Tigressdata

OUTLINE

 

Overview

Tigressdata is a remote computer built for processing and visualizing your data. It can also be used for developing, debugging and testing codes. Its main advantage is having more powerful resources than the average personal computer (more CPUs, a powerful GPU, and more memory) to run visualization software.

Tigressdata mounts the filesystems from various clusters, but it intended for Tiger cluster users. Users with access to other clusters (e.g. Adroit, Della, Stellar) should use the visualization nodes associated with those clusters instead.

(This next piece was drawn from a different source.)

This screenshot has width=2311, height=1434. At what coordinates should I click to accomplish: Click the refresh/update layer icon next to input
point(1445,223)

Some Technical Specifications:
Tigressdata is a single computer with 80 hardware threads (40 cores), 768 GB of RAM and an NVIDIA P100 GPU.

 

How to Access Tigressdata

Access to Tigressdata is automatically granted to users with accounts on Della and Tiger.

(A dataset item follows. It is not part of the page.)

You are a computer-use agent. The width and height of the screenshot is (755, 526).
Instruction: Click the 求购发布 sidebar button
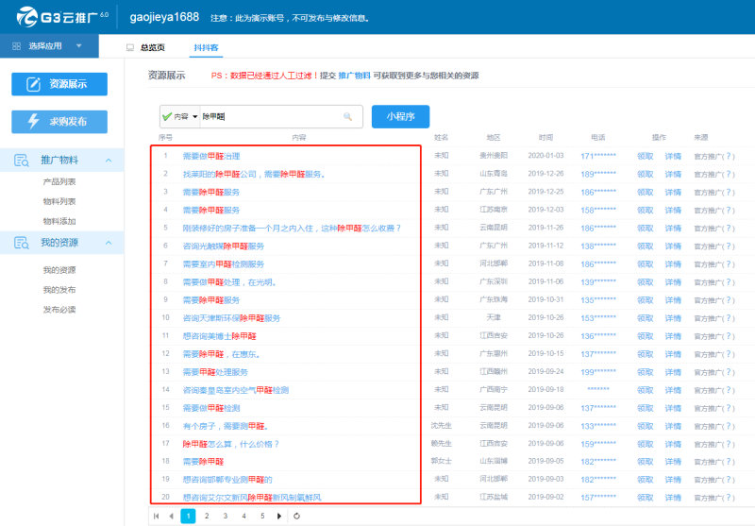coord(59,122)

To use Tigressdata with graphical applications or general visualization work,see Option 2 in our guide to working with visualizations and graphical user-interface (GUI) applications.

To use Tigressdata for developing, debugging, and testing codes, we recommend connecting through SSH. Instructions can be found under Option 3 of our "Working with Visualizations and GUI Applications on the HPC Clusters" Knowledge Base article (found under the Support menu).

Launching Jobs

There is no batch scheduler running on Tigressdata. Users should launch processes directly from the command line such as:

$ python myscript.py

Because Tigressdata is shared among many users, each user is responsible for limiting the resources that they consume. While there is a mechanism in place to prevent a single user from monopolizing the machine, it does not work perfectly in all scenarios. Please write to [email protected] if a user is abusing Tigressdata by consuming the majority of resources.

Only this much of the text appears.